Data excerpts =
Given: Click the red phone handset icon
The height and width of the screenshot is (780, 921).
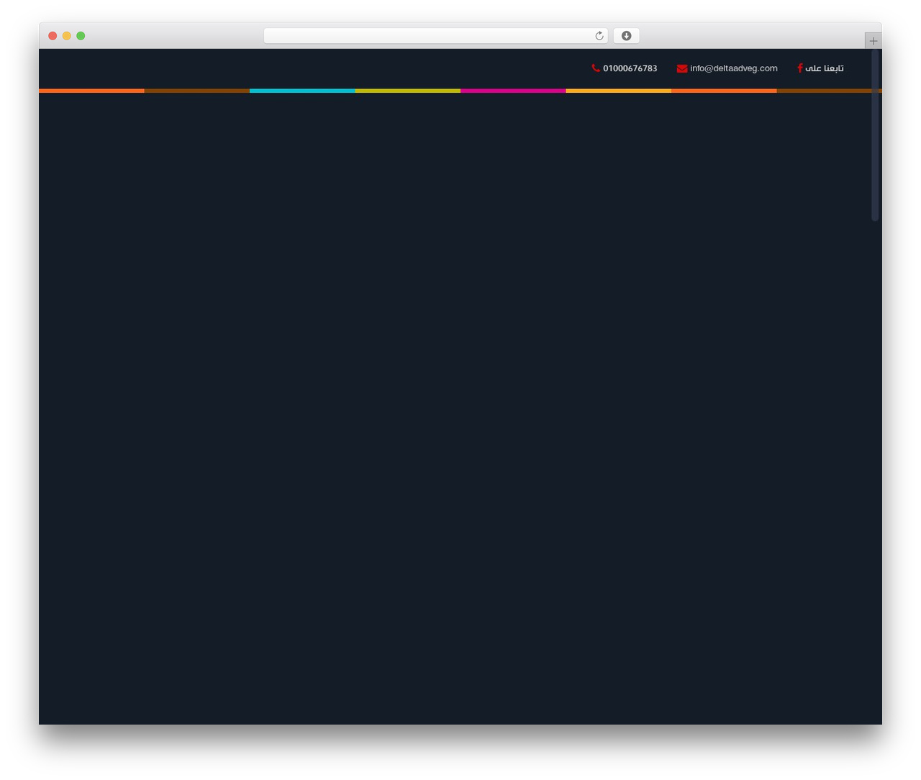Looking at the screenshot, I should (596, 68).
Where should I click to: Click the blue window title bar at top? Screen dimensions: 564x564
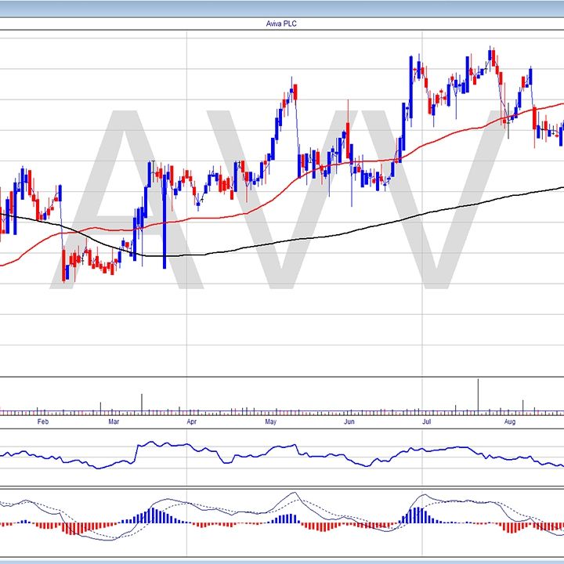tap(282, 9)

To do =
Beginning with the line that contains "The height and" and ending with the final line of the entries, every line must be copied exactly; the pictures must not.

Problem solution =
The height and width of the screenshot is (780, 921).
Looking at the screenshot, I should (596, 68).
Where should I click to: Click the blue window title bar at top? Screen dimensions: 564x564
tap(282, 9)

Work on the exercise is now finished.